The Calcutta High Court on Wednesday directed the West Bengal Director General of Police to initiate an inquiry against the investigating officer for attempting to harass a citizen by misusing Section 41A of the Code of Criminal Procedure.
The division bench of Justice Sanjib Banerjee and Justice Aniruddha Roy passed this order while hearing the anticipatory bail application filed by Ranjit De under Section 438 of the CrPC in connection with Magrahat Police Station Case No.348 dated 23.09.2020 under Sections 420, 468, 471, 511 and 34 of the IPC.
Facts of the case was that three persons apparently carried a forged cheque to be deposited in a bank. One of the bank officials suspected that the cheque may be forged and fake. The three decamped and one or more of them were later arrested.

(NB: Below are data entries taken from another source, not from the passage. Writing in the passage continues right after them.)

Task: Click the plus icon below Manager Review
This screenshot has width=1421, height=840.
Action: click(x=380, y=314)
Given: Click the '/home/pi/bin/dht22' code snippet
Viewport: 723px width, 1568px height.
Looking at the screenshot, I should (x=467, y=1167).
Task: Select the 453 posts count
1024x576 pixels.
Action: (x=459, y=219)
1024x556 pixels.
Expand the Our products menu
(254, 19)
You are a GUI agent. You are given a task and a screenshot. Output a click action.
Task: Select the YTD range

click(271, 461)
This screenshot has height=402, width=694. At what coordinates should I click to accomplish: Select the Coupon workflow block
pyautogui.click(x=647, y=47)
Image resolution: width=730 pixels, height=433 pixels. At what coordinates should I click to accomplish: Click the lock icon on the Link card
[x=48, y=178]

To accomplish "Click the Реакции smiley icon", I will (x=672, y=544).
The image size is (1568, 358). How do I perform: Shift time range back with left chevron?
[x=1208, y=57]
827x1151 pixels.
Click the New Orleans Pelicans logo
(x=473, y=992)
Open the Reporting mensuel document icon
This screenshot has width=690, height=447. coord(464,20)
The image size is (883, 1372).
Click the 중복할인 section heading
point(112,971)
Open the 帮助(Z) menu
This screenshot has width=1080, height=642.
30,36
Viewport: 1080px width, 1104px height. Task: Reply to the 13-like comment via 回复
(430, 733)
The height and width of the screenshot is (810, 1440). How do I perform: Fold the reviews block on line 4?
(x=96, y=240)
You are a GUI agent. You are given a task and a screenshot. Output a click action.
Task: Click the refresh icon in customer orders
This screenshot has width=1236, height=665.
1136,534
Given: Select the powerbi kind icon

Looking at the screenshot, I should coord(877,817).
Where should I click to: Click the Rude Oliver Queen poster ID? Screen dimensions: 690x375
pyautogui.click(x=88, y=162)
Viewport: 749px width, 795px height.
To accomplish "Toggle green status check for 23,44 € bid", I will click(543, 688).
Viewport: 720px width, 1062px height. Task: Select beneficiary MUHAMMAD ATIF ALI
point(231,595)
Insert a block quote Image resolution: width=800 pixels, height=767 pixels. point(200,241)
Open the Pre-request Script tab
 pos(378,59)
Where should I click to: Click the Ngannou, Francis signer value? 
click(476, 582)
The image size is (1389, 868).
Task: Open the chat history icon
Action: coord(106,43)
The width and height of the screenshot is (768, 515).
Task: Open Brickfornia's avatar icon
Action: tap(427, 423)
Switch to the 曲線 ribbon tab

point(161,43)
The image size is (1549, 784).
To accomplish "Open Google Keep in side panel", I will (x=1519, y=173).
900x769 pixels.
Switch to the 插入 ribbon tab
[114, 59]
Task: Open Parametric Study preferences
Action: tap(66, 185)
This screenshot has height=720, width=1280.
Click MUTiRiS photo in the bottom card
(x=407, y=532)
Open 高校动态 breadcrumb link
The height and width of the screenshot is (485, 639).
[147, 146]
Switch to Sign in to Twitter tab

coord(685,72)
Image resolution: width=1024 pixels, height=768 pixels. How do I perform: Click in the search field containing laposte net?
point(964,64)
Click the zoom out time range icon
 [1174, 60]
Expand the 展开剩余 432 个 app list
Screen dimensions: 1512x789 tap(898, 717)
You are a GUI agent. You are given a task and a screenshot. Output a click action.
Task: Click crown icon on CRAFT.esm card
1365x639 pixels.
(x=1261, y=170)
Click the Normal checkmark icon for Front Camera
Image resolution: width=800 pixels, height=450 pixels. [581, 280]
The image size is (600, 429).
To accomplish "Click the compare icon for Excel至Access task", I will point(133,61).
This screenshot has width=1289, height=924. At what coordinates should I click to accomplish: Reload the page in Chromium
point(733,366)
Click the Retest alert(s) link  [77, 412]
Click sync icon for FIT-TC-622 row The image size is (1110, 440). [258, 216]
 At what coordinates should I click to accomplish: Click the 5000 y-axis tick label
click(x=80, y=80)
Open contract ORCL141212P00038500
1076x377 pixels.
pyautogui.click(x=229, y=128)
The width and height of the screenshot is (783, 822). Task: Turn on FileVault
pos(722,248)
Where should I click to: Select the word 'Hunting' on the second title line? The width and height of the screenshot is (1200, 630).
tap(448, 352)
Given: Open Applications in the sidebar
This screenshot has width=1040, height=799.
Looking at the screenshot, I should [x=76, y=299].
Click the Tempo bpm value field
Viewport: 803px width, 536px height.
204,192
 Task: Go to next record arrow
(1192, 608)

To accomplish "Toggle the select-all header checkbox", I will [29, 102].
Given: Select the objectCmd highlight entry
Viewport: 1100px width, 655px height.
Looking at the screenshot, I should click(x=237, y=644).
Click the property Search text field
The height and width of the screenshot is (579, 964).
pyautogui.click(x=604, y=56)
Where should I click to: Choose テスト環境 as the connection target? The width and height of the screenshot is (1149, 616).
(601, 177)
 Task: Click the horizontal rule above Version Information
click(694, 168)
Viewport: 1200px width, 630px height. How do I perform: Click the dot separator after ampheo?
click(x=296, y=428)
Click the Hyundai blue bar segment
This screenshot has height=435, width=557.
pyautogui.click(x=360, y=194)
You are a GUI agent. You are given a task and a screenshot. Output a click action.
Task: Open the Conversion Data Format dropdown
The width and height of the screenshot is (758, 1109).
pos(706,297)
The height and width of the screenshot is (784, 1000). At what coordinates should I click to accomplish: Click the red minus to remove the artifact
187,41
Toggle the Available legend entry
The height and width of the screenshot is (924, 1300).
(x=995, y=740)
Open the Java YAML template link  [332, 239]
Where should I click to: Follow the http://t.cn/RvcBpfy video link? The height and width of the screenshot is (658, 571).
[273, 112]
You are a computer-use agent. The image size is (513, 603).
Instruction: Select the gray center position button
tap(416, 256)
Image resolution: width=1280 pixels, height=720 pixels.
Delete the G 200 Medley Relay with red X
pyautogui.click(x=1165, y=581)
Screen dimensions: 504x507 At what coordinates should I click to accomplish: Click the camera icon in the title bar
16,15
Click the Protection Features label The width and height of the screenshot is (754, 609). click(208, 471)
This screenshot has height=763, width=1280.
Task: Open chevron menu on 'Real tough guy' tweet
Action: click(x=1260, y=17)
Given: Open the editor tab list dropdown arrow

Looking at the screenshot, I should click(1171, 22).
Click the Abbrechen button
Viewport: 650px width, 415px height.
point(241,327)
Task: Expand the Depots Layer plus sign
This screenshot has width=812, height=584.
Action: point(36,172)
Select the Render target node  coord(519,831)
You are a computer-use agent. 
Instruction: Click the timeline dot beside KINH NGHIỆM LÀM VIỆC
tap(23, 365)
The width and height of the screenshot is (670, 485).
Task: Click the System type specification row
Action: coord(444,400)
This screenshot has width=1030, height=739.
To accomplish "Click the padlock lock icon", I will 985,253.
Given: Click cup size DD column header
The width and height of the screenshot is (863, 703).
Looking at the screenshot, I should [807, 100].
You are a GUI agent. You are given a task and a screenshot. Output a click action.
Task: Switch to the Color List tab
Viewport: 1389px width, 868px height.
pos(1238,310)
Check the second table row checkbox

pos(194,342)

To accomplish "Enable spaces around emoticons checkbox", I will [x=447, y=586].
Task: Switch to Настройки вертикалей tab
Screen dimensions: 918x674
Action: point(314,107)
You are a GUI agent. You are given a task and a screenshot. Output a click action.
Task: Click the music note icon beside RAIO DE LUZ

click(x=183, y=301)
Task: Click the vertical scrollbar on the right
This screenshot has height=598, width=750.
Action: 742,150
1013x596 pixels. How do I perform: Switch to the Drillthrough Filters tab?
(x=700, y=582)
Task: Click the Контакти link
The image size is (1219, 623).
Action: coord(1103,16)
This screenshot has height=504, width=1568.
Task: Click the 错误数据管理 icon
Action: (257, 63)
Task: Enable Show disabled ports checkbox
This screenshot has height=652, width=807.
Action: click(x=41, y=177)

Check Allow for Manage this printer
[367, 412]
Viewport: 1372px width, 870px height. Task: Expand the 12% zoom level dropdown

One of the arrested persons claimed that the petitioner, a retired taxman, had introduced such person to a retired bank manager by the name of Goutam Bhar.
The petitioner allegedly introduced Goutam Bhar to the relevant person since the relevant person was associated with a charitable organisation that required donations and Goutam Bhar, as an erstwhile bank official, would be aware of possible donors.
“In the case records running into more than 100 pages, the investigating officer can point out this as the sole reference to the petitioner herein which prompted the investigating officer to issue a notice to the petitioner under Section 41A of the Code of Criminal Procedure,” the Court noted.
The High Court in its order stated that in any event, it is difficult to accept that merely because the petitioner introduced a person to the maker of the statement who, introduced a third person to the maker of the statement and such third person along with the maker of the statement hatched a conspiracy, that the petitioner may be seen to be involved in such conspiracy. Prima facie, the notice that was issued to the petitioner appears to have been for extraneous considerations and, possibly, for the known police proclivity to extort money by needlessly entangling citizens in criminal cases.
“Petitioner can no longer be disturbed in connection with the present case in any manner whatsoever,” the order reads.